We adjusted for multiple potentially confounding factors in our analysis. This study indicated that numerous factors (such as age, BMI, WC, smoking status, metabolic syndrome and family history of some diseases) correlated positively with NAFLD. We used crude model (model 1) first and results showed negative association between height and NAFLD in both males and females. It is well-recognized that NAFLD and height are related to age and WC [24, 25], so we adjusted for these two variables in model 2. Adjustment for age and WC made the associations in males more obvious compared with model 1; however, in females, this adjustment didn’t significantly influence the associations in model 1, leading us to conclude that age and WC are major confounding factors in males but not in females. Since NAFLD was associated with WC, smoking status, drinking status, metabolic syndrome, family history of cardiovascular disease, hypertension, hyperlipidemia and diabetes [26, 27], we additionally adjusted for these variables in model 3. After adjustments for these factors, the associations didn’t change significantly in both males and females, implying these factors may not confound the association between height and NAFLD. In model 4, the present study adjusted BMI and variables in model 3 to confirm the role of BMI in association between height and NAFLD. This adjustment made the association less obvious in both males and females, suggesting that BMI play an important role in association between height and NAFLD. In addition, because waist-to-height ratio has been reported to have a strong association with NAFLD [28], we further adjusted waist-to-height ratio in model 5. The enhanced associations indicated the confounding effect of waist-to-height ratio.
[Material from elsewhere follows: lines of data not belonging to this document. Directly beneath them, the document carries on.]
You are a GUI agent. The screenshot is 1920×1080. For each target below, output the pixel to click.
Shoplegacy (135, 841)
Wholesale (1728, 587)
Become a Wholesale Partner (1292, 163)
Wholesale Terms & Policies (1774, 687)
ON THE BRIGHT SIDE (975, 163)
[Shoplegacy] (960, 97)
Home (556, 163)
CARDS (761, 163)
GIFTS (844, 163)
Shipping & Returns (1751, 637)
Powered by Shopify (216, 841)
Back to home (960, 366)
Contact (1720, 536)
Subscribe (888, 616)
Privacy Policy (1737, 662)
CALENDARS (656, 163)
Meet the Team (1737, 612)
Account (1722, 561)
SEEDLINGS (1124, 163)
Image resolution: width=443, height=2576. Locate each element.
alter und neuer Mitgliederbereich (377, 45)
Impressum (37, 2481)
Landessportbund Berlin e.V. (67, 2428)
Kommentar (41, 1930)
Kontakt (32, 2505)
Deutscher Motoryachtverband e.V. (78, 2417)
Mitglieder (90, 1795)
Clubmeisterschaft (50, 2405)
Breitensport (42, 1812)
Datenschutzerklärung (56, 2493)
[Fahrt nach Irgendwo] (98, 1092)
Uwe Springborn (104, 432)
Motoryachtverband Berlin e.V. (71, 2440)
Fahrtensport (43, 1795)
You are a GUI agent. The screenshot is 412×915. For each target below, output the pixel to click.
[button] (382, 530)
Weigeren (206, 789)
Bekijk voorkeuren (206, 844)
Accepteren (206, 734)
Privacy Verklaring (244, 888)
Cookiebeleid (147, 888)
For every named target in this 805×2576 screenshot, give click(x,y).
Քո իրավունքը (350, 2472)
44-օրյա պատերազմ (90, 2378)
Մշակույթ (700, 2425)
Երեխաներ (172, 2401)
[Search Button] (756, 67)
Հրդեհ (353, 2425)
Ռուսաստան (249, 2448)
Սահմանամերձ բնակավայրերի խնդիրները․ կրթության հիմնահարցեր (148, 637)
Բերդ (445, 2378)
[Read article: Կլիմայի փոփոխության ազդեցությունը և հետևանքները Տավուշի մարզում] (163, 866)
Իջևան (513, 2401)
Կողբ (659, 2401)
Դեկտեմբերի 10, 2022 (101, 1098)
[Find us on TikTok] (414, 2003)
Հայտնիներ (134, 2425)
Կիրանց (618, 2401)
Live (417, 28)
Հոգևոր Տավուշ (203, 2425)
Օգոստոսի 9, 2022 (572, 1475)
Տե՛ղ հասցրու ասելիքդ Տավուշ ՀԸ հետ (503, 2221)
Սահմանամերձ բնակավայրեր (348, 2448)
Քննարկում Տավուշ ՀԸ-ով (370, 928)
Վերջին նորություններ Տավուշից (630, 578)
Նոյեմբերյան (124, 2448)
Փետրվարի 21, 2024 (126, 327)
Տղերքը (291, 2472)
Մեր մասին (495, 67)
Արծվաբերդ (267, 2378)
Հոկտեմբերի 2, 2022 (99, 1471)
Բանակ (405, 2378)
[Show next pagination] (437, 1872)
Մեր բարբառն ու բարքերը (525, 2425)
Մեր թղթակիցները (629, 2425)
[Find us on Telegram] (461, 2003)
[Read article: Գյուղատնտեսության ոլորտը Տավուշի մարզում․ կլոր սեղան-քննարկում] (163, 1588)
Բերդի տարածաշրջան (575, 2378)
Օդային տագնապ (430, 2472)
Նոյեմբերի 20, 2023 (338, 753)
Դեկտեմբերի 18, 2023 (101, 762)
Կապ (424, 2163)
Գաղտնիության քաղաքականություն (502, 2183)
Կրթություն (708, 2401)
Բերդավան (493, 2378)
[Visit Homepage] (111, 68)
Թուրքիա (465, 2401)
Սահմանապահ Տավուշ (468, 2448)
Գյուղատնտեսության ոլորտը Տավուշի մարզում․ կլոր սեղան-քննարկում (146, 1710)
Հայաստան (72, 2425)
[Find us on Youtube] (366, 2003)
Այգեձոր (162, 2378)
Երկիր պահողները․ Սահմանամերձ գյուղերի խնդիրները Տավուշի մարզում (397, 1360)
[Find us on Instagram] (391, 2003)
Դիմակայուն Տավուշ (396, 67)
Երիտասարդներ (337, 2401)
To date, no studies have investigated the association between height and NAFLD. Several studies investigated the association between height and T2DM. Reports about the risk of T2DM and height have produced conflicting results [29, 30]. A meta-analysis showed negative association between height and risk of T2DM in woman only [31], whereas a cohort study of Finnish men showed adult height is associated with decreased risk of T2DM [1]. Since T2DM and NAFLD both result from metabolic dysregulation, these results are, to some extent, consistent with our novel findings that shorter people were associated with higher incidence of NAFLD. Compared to previous cohort studies using Chinese adults with overall incidence of NAFLD ranging from 15.2 to 24.8% [32], the overall incidence of NAFLD in our study is 17.4%, consistent with previous studies.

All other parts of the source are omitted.